> [Exercise description]: Write out the data word for word, starting at its first line and stopping after the line that contains "Action: 34,18".

> [Data shown]:
____________________

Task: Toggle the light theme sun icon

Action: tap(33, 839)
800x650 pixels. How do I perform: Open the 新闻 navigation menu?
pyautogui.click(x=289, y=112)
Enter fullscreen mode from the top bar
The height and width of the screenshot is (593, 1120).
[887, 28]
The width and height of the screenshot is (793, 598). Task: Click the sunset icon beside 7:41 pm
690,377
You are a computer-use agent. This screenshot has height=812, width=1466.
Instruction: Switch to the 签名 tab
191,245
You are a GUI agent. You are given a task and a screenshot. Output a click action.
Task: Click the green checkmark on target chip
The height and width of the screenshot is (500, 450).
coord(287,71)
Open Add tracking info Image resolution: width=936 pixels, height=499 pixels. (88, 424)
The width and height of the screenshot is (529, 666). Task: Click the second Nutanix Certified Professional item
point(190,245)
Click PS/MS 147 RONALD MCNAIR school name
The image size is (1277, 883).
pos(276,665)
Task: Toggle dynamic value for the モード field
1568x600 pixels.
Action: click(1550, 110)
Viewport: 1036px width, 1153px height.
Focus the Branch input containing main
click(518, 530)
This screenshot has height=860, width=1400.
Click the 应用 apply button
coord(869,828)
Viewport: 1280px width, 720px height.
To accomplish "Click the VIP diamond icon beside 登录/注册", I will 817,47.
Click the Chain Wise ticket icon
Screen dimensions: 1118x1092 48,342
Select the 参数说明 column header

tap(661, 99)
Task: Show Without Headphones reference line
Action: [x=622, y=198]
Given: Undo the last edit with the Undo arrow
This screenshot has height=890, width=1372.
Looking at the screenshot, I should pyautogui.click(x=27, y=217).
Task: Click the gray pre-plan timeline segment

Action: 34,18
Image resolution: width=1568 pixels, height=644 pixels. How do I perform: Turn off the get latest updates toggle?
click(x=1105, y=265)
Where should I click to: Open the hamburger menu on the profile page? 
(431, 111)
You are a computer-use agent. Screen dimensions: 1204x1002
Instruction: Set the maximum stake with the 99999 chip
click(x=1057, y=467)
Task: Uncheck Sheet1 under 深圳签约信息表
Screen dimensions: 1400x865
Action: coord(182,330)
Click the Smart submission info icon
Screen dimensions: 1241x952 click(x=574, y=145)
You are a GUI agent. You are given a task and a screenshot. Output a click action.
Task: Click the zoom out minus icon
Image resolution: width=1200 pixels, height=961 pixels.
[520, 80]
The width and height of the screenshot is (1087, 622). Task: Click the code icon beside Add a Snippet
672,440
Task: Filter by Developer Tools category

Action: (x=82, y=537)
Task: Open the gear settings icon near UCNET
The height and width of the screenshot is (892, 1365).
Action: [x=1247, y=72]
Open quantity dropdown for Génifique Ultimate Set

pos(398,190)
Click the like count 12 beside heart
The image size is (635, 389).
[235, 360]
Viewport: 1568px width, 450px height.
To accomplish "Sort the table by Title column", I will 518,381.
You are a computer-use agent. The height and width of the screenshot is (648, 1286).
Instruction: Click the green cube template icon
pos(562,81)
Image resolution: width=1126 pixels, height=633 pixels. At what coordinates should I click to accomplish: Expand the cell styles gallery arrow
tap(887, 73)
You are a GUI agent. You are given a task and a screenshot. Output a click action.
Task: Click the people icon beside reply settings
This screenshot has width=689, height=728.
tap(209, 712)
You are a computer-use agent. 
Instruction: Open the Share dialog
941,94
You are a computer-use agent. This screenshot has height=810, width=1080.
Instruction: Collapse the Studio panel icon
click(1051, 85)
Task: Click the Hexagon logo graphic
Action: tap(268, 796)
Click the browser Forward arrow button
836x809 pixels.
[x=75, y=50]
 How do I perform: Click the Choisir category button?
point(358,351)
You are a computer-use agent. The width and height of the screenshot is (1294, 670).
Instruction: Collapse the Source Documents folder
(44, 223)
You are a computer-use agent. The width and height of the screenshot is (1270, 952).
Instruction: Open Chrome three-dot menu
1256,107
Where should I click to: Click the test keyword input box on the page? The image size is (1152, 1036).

____________________

> [The result]:
Task: Toggle the light theme sun icon

Action: tap(33, 839)
800x650 pixels. How do I perform: Open the 新闻 navigation menu?
pyautogui.click(x=289, y=112)
Enter fullscreen mode from the top bar
The height and width of the screenshot is (593, 1120).
[887, 28]
The width and height of the screenshot is (793, 598). Task: Click the sunset icon beside 7:41 pm
690,377
You are a computer-use agent. This screenshot has height=812, width=1466.
Instruction: Switch to the 签名 tab
191,245
You are a GUI agent. You are given a task and a screenshot. Output a click action.
Task: Click the green checkmark on target chip
The height and width of the screenshot is (500, 450).
coord(287,71)
Open Add tracking info Image resolution: width=936 pixels, height=499 pixels. (88, 424)
The width and height of the screenshot is (529, 666). Task: Click the second Nutanix Certified Professional item
point(190,245)
Click PS/MS 147 RONALD MCNAIR school name
The image size is (1277, 883).
pos(276,665)
Task: Toggle dynamic value for the モード field
1568x600 pixels.
Action: click(1550, 110)
Viewport: 1036px width, 1153px height.
Focus the Branch input containing main
click(518, 530)
This screenshot has height=860, width=1400.
Click the 应用 apply button
coord(869,828)
Viewport: 1280px width, 720px height.
To accomplish "Click the VIP diamond icon beside 登录/注册", I will 817,47.
Click the Chain Wise ticket icon
Screen dimensions: 1118x1092 48,342
Select the 参数说明 column header

tap(661, 99)
Task: Show Without Headphones reference line
Action: [x=622, y=198]
Given: Undo the last edit with the Undo arrow
This screenshot has height=890, width=1372.
Looking at the screenshot, I should pyautogui.click(x=27, y=217).
Task: Click the gray pre-plan timeline segment

Action: 34,18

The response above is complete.